About this exercise:
Nothing but the lines below between the line holding "Общие (55, 378)" and the line holding "Саяногорск Инфо (132, 1688)", inclusive, should appear in the answer, each set down exactly.

Materials provided:
*** Begin section ***

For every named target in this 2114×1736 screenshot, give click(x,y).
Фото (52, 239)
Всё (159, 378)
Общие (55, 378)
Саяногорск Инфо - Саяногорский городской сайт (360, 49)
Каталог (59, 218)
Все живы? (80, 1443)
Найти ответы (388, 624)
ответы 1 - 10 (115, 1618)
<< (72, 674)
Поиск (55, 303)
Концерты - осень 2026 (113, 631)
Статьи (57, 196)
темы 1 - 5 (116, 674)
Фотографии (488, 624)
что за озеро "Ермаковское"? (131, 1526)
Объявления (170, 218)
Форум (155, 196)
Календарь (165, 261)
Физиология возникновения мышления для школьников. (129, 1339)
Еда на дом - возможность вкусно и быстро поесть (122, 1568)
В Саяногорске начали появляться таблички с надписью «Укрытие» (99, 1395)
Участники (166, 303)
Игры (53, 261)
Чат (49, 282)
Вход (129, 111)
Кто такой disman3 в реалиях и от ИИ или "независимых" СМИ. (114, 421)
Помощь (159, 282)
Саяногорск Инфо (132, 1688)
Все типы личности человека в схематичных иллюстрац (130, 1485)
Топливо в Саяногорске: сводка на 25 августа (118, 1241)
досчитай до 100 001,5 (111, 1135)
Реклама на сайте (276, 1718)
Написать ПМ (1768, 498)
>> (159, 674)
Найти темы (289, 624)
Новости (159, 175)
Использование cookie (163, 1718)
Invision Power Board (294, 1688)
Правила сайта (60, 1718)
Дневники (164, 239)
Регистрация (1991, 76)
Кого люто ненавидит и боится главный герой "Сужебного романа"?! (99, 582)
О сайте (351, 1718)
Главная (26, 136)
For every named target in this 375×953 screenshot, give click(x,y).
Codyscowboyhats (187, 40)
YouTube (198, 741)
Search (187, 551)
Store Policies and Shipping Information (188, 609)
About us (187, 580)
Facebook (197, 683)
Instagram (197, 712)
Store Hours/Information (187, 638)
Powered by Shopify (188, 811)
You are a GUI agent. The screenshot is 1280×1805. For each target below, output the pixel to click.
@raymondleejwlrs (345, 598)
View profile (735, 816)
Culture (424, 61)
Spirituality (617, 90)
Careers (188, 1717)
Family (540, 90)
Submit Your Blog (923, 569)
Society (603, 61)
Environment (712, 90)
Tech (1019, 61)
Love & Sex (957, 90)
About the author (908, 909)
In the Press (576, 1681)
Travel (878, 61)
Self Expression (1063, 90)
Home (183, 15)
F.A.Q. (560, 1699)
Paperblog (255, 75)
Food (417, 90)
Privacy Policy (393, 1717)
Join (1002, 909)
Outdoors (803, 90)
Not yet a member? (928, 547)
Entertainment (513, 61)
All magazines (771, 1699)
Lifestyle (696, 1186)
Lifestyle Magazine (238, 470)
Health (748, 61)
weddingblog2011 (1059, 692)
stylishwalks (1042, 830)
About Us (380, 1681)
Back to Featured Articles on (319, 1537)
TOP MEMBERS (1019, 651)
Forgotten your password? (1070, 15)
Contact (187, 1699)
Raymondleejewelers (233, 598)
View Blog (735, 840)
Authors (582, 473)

*** End section ***

Task solution:
Общие (55, 378)
Саяногорск Инфо - Саяногорский городской сайт (360, 49)
Каталог (59, 218)
Все живы? (80, 1443)
Найти ответы (388, 624)
ответы 1 - 10 (115, 1618)
<< (72, 674)
Поиск (55, 303)
Концерты - осень 2026 (113, 631)
Статьи (57, 196)
темы 1 - 5 (116, 674)
Фотографии (488, 624)
что за озеро "Ермаковское"? (131, 1526)
Объявления (170, 218)
Форум (155, 196)
Календарь (165, 261)
Физиология возникновения мышления для школьников. (129, 1339)
Еда на дом - возможность вкусно и быстро поесть (122, 1568)
В Саяногорске начали появляться таблички с надписью «Укрытие» (99, 1395)
Участники (166, 303)
Игры (53, 261)
Чат (49, 282)
Вход (129, 111)
Кто такой disman3 в реалиях и от ИИ или "независимых" СМИ. (114, 421)
Помощь (159, 282)
Саяногорск Инфо (132, 1688)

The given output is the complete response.